▶ **Problem statement**: Start at the top of the records below and copy them exactly to the end.

────

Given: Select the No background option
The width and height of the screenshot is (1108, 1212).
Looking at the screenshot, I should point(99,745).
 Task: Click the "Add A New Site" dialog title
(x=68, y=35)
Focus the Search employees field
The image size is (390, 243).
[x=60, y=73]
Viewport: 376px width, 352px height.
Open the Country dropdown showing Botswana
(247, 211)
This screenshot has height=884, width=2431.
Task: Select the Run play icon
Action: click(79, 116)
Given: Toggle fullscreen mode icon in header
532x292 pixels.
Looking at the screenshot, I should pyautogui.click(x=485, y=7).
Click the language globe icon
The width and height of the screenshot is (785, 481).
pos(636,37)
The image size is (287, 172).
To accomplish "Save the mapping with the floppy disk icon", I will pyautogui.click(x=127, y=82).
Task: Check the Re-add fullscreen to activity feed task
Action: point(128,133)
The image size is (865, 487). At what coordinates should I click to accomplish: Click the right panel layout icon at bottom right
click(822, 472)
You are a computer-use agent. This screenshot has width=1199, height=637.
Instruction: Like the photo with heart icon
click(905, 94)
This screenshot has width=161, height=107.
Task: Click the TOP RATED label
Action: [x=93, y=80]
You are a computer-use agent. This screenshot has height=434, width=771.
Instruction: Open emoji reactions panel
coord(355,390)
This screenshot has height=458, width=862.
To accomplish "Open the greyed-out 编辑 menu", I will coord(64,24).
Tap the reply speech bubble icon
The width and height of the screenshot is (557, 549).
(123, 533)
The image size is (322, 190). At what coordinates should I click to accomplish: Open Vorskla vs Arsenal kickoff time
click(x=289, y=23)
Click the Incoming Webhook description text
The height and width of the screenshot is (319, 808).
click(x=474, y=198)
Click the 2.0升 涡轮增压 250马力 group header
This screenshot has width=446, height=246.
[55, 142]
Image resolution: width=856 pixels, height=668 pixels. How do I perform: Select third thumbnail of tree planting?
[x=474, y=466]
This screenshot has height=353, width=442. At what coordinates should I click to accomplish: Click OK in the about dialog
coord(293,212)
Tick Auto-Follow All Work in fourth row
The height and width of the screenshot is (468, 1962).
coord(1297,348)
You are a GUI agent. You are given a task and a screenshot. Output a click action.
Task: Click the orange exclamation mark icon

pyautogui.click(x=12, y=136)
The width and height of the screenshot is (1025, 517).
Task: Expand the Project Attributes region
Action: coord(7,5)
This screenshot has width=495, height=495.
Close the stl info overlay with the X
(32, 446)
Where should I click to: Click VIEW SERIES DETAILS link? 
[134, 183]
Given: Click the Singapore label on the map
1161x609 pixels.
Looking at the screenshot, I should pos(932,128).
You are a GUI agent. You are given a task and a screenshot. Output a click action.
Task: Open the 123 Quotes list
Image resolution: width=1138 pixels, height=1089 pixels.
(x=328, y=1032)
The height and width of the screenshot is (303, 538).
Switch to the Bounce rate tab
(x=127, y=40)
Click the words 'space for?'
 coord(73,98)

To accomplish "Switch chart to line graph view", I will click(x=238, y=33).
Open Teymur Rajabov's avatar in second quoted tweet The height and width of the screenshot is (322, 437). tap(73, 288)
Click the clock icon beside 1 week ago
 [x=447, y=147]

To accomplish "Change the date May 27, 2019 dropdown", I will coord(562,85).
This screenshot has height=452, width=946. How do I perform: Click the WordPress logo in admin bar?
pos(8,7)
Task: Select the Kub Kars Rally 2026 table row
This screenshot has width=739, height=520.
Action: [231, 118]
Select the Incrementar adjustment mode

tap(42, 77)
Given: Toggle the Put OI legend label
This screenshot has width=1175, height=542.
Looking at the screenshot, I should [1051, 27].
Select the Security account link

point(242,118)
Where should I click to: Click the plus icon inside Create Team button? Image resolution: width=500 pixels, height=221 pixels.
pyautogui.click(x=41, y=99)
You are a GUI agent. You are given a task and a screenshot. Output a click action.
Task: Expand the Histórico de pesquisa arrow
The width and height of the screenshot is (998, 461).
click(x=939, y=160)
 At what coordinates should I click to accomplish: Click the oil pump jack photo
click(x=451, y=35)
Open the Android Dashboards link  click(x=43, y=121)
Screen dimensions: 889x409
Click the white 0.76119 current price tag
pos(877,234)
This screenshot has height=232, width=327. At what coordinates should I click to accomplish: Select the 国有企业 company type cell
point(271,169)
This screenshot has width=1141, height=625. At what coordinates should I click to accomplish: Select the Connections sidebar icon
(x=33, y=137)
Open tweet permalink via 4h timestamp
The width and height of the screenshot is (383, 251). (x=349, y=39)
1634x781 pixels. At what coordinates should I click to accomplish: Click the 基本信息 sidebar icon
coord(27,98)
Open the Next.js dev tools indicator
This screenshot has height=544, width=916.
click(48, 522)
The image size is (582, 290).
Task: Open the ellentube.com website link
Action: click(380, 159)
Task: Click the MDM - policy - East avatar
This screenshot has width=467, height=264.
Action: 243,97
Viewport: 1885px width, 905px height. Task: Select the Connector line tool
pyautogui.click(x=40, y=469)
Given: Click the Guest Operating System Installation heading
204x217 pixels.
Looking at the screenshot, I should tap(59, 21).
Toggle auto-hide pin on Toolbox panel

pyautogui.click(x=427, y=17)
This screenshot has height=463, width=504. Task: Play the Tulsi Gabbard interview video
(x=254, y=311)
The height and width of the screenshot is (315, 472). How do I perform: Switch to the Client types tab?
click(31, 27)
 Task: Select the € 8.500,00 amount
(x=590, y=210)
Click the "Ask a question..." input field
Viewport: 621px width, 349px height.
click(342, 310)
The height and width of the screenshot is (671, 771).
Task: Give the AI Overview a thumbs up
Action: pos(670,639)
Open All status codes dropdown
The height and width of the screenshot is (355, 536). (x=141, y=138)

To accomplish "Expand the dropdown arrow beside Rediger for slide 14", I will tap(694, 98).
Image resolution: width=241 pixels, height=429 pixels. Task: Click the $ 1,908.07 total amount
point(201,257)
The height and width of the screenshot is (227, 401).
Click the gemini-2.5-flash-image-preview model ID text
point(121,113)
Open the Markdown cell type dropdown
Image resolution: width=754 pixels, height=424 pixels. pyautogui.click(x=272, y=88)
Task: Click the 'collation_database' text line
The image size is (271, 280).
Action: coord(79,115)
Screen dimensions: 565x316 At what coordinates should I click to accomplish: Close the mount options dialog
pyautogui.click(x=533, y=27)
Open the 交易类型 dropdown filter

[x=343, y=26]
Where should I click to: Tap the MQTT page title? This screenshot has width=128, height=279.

────

▶ **Reply**:
Given: Select the No background option
The width and height of the screenshot is (1108, 1212).
Looking at the screenshot, I should point(99,745).
 Task: Click the "Add A New Site" dialog title
(x=68, y=35)
Focus the Search employees field
The image size is (390, 243).
[x=60, y=73]
Viewport: 376px width, 352px height.
Open the Country dropdown showing Botswana
(247, 211)
This screenshot has height=884, width=2431.
Task: Select the Run play icon
Action: click(79, 116)
Given: Toggle fullscreen mode icon in header
532x292 pixels.
Looking at the screenshot, I should pyautogui.click(x=485, y=7).
Click the language globe icon
The width and height of the screenshot is (785, 481).
pos(636,37)
The image size is (287, 172).
To accomplish "Save the mapping with the floppy disk icon", I will pyautogui.click(x=127, y=82).
Task: Check the Re-add fullscreen to activity feed task
Action: point(128,133)
The image size is (865, 487). At what coordinates should I click to accomplish: Click the right panel layout icon at bottom right
click(822, 472)
You are a computer-use agent. This screenshot has width=1199, height=637.
Instruction: Like the photo with heart icon
click(905, 94)
This screenshot has width=161, height=107.
Task: Click the TOP RATED label
Action: [x=93, y=80]
You are a computer-use agent. This screenshot has height=434, width=771.
Instruction: Open emoji reactions panel
coord(355,390)
This screenshot has height=458, width=862.
To accomplish "Open the greyed-out 编辑 menu", I will coord(64,24).
Tap the reply speech bubble icon
The width and height of the screenshot is (557, 549).
(123, 533)
The image size is (322, 190). At what coordinates should I click to accomplish: Open Vorskla vs Arsenal kickoff time
click(x=289, y=23)
Click the Incoming Webhook description text
The height and width of the screenshot is (319, 808).
click(x=474, y=198)
Click the 2.0升 涡轮增压 250马力 group header
This screenshot has width=446, height=246.
[55, 142]
Image resolution: width=856 pixels, height=668 pixels. How do I perform: Select third thumbnail of tree planting?
[x=474, y=466]
This screenshot has height=353, width=442. At what coordinates should I click to accomplish: Click OK in the about dialog
coord(293,212)
Tick Auto-Follow All Work in fourth row
The height and width of the screenshot is (468, 1962).
coord(1297,348)
You are a GUI agent. You are given a task and a screenshot. Output a click action.
Task: Click the orange exclamation mark icon

pyautogui.click(x=12, y=136)
The width and height of the screenshot is (1025, 517).
Task: Expand the Project Attributes region
Action: coord(7,5)
This screenshot has width=495, height=495.
Close the stl info overlay with the X
(32, 446)
Where should I click to: Click VIEW SERIES DETAILS link? 
[134, 183]
Given: Click the Singapore label on the map
1161x609 pixels.
Looking at the screenshot, I should pos(932,128).
You are a GUI agent. You are given a task and a screenshot. Output a click action.
Task: Open the 123 Quotes list
Image resolution: width=1138 pixels, height=1089 pixels.
(x=328, y=1032)
The height and width of the screenshot is (303, 538).
Switch to the Bounce rate tab
(x=127, y=40)
Click the words 'space for?'
 coord(73,98)

To accomplish "Switch chart to line graph view", I will click(x=238, y=33).
Open Teymur Rajabov's avatar in second quoted tweet The height and width of the screenshot is (322, 437). tap(73, 288)
Click the clock icon beside 1 week ago
 [x=447, y=147]

To accomplish "Change the date May 27, 2019 dropdown", I will coord(562,85).
This screenshot has height=452, width=946. How do I perform: Click the WordPress logo in admin bar?
pos(8,7)
Task: Select the Kub Kars Rally 2026 table row
This screenshot has width=739, height=520.
Action: [231, 118]
Select the Incrementar adjustment mode

tap(42, 77)
Given: Toggle the Put OI legend label
This screenshot has width=1175, height=542.
Looking at the screenshot, I should [1051, 27].
Select the Security account link

point(242,118)
Where should I click to: Click the plus icon inside Create Team button? Image resolution: width=500 pixels, height=221 pixels.
pyautogui.click(x=41, y=99)
You are a GUI agent. You are given a task and a screenshot. Output a click action.
Task: Expand the Histórico de pesquisa arrow
The width and height of the screenshot is (998, 461).
click(x=939, y=160)
 At what coordinates should I click to accomplish: Click the oil pump jack photo
click(x=451, y=35)
Open the Android Dashboards link  click(x=43, y=121)
Screen dimensions: 889x409
Click the white 0.76119 current price tag
pos(877,234)
This screenshot has height=232, width=327. At what coordinates should I click to accomplish: Select the 国有企业 company type cell
point(271,169)
This screenshot has width=1141, height=625. At what coordinates should I click to accomplish: Select the Connections sidebar icon
(x=33, y=137)
Open tweet permalink via 4h timestamp
The width and height of the screenshot is (383, 251). (x=349, y=39)
1634x781 pixels. At what coordinates should I click to accomplish: Click the 基本信息 sidebar icon
coord(27,98)
Open the Next.js dev tools indicator
This screenshot has height=544, width=916.
click(48, 522)
The image size is (582, 290).
Task: Open the ellentube.com website link
Action: click(380, 159)
Task: Click the MDM - policy - East avatar
This screenshot has width=467, height=264.
Action: 243,97
Viewport: 1885px width, 905px height. Task: Select the Connector line tool
pyautogui.click(x=40, y=469)
Given: Click the Guest Operating System Installation heading
204x217 pixels.
Looking at the screenshot, I should tap(59, 21).
Toggle auto-hide pin on Toolbox panel

pyautogui.click(x=427, y=17)
This screenshot has height=463, width=504. Task: Play the Tulsi Gabbard interview video
(x=254, y=311)
The height and width of the screenshot is (315, 472). How do I perform: Switch to the Client types tab?
click(31, 27)
 Task: Select the € 8.500,00 amount
(x=590, y=210)
Click the "Ask a question..." input field
Viewport: 621px width, 349px height.
click(342, 310)
The height and width of the screenshot is (671, 771).
Task: Give the AI Overview a thumbs up
Action: pos(670,639)
Open All status codes dropdown
The height and width of the screenshot is (355, 536). (x=141, y=138)

To accomplish "Expand the dropdown arrow beside Rediger for slide 14", I will tap(694, 98).
Image resolution: width=241 pixels, height=429 pixels. Task: Click the $ 1,908.07 total amount
point(201,257)
The height and width of the screenshot is (227, 401).
Click the gemini-2.5-flash-image-preview model ID text
point(121,113)
Open the Markdown cell type dropdown
Image resolution: width=754 pixels, height=424 pixels. pyautogui.click(x=272, y=88)
Task: Click the 'collation_database' text line
The image size is (271, 280).
Action: coord(79,115)
Screen dimensions: 565x316 At what coordinates should I click to accomplish: Close the mount options dialog
pyautogui.click(x=533, y=27)
Open the 交易类型 dropdown filter

[x=343, y=26]
Where should I click to: Tap the MQTT page title? This screenshot has width=128, height=279.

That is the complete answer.